My takeaways are that Linear’s initial client-side architecture was:
- Download all of your org’s data (basically your tenant) in 1 GQL call,
- Put literally all of it into in-memory MobX objects,
- Write a React UI against the MobX objects,
- Profit!
I’m a MobX fan, so love the callout.
This architecture still required a lot of up-front effort to build (sounds like they basically built a client-side, offline-first ORM on top of IndexedDB and MobX), but the pay-off was a super-fast offline-first UI that was their product’s primary differentiator (in the video, he was an aside that mentions the Linear co-founders did zero product/market fit research during their first few months as a startup, because they took it as obvious that millions of people use issue trackers, so of course there is a market, they just needed to build the best one).
After this initial architecture, they progressively realized:
- Okay, so “downloading all the org’s/tenant’s data (even if fast-forwarding to only changes since your last boot) at once can be slow”, so they split it into two “smaller and important boot data” (blocking) + “larger but less important boot data” (non-blocking) loads.
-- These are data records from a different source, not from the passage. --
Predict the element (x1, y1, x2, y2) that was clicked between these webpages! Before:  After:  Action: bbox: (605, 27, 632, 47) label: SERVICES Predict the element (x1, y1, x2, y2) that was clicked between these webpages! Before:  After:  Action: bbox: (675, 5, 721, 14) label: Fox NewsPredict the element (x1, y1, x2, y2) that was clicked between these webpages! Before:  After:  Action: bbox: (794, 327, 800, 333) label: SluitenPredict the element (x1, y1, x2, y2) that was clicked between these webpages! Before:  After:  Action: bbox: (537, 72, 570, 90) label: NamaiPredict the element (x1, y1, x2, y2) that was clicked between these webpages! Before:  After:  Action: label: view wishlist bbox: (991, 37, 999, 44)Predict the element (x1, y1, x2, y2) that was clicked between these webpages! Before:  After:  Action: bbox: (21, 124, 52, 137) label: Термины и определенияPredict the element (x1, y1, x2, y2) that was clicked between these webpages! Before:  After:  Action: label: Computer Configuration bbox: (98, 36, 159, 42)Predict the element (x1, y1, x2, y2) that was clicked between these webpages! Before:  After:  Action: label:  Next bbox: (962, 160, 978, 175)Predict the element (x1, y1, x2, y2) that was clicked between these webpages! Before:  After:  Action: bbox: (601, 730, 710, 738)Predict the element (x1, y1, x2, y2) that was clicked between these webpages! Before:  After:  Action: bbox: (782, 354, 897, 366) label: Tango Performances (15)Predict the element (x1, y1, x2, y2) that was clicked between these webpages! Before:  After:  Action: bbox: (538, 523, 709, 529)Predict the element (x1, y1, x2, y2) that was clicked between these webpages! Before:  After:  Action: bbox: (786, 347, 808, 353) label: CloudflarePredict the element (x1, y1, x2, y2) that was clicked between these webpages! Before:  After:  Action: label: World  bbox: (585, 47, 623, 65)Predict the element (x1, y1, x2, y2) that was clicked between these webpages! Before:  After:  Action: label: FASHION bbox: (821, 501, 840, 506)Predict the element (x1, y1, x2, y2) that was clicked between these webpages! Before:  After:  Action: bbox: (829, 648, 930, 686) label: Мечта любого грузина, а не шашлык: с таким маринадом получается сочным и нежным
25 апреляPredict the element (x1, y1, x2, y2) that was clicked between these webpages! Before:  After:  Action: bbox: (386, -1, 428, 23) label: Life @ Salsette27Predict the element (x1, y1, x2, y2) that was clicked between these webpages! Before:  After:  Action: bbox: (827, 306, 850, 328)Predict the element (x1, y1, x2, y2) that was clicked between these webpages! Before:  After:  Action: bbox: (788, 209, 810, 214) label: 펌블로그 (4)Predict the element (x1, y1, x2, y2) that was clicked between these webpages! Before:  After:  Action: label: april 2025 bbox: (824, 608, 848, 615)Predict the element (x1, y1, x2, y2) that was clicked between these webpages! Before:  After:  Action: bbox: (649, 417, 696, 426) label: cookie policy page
- Okay, after that, some orgs have huge data, so instead of pulling the entire client-side db into memory, we’ll lazy-load the client-side db –> in-memory MobX objects (with admittedly a pretty neat approach which was very transparent to the React UI: they would basically use sync access to trigger loads, and briefly return
[]
while the async load resolved in the background), - Okay, after that, some orgs have so much data (issues, comments, history) that even pulling it all in the client-side db is too slow, so now we’ll even lazy load the server-side db -> client-side db (which is starting to look more and more like a traditional network-requiring app…)
Afaict, I think they’ve basically ended up with three levels:
- The ~static subset of the graph needed to even boot the app (basic org + users + team data)
- The ~static subset of the graph that needs to load very soon after boot (maybe projects? issues assigned to you?)
- The dynamic subset of the graph that lazy loads as you navigate the app (ideally speculatively running these to maintain the as-fast-as-possible UX)
(And all of this is just reads, tracking writes is also required.)
Basically the problem generalizes to what subset of the server-side object graph does the client need, and how/when do you incrementally crawl/lazy-load the object graph down to a) the client-side db and b) the client-side in-memory UI to best achieve the immediate-ui-load performance vs. slow-app-bootstrap trade-off.
When you’re small, you can build an MVP and assume the client-side’s data subset is the tenant’s entire dataset, which is super-clean & elegant, and you definitely should do this to ship the MVP and gain customers…but then eventually data/tenants in the real-world are large, and you’ll come back around to this problem of needing to lazy-load a subset of the graph. Which of course is a luxurious problem to have.